He shook his head. “She’s very balky over ‘Madame Butterfly,’” he responded. “This morning she stopped acting because she said the shoes weren’t right. In fact, nothing’s right about the whole play.”
Mr. Zukor attributed this mood to another crisis in wage fixation, but I am quite sure that salary was, at the most, only a partial factor in her dissatisfaction with that particular play. For not long ago she confided to a friend of mine: “The only quarrel I can ever remember having with a director was over ‘Madame Butterfly.’ It ought to have been called ‘Madame Snail.’ It had no movement in it, no contrasts at all. Now, my idea was to have the first scenes showing Pinkerton teaching the Japanese girl some American game like baseball. But would the director listen to me? Not a bit of it.”
Continuing with this same reminiscence, Mary Pickford spoke of her friend Marshall Neilan. “Micky was playing with me in ‘Madame Butterfly,’” she said. “And how well I remember the way we’d grouch after we left the studio. We used to leave work in an old car that we called Cactus Kate or Tuna Lil, and as we bumped into New York we’d invent together all sorts of business that we thought might tone up poor ‘Madame Butterfly.’ I was so impressed by Micky’s idea that I went to Mr. Zukor and said: ‘Do you know you ought to make Micky Neilan a director? He’d be worth at least a hundred and twenty-five dollars a week to you.’”
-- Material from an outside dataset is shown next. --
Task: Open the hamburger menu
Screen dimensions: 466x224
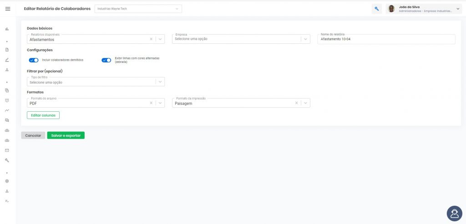Action: [8, 9]
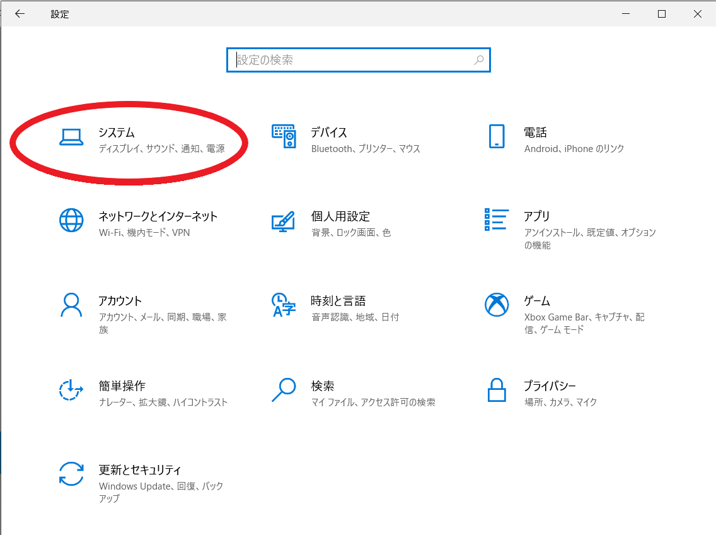
Task: Click the アプリ list icon
Action: click(497, 220)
I quote this last as a testimony to the almost unerring acumen which Mary Pickford displays in her profession. Later on I myself engaged Marshall Neilan for the Lasky Company, and he has developed into one of the four or five great directors in the country. Incidentally I may mention that the Goldwyn Company now pays him twenty-five thousand dollars a picture, together with fifty per cent. of the profits. He produces four pictures a year.
My first long talk with Mary Pickford was almost a year after I caught my first glimpse of her in Zukor’s office. The conversation centred almost entirely upon work, and I shall never forget my amazement as I listened to her. There was no detail of film-production which she, this girl, still in her early twenties, had not grasped more thoroughly than any man to whom I ever talked. She knew pictures, not only from the standpoint of the studio, but from that of the box-office. Back of those lovely brown eyes, disguised by that lyric profile, is the mind of a captain of industry. In appearance so typically feminine, Mary Pickford gives to the romance of business all of a man’s response. Certainly she would have had no trouble in filling a diplomatic post. I realised this as, sitting with her one evening in the Knickerbocker Hotel restaurant, where I had taken her to dinner, I heard her speak for the first time of the Lasky studio. She was only twenty-two.
“I can’t tell you,” said she, “how I admire your photography.” And then she went on to laud other features until I tingled with pride to think that I belonged to such a superior organisation.
“It must be a wonderful pleasure to work in such a studio,” she concluded in a voice soft as the southern wind.
Of course I may be mistaken, but it seemed to me that Mary was conveying the impression that she would not be awfully offended if I made her an offer from the Lasky Company. However, as this impression was created after she had praised Zukor in the highest possible terms—indeed, she always spoke well of him—it avoided all the disadvantages of a direct statement.
I may mention incidentally that she did have offers from many producers. Therefore when she was ready to make a new contract with Zukor she had a very firm foundation of argument. “So-and-so’s willing to give me so much. Also So-and-so”—this was the lever applied by her mother and her lawyer.
There was another revelation made by that first evening. She and her mother were living at the time in a little apartment on One Hundred and Fifth Street. When I entered it I was never more surprised in my life, for the room into which I was ushered contained only a few plain pieces of furniture, and in its centre stood an inexpensive-looking trunk.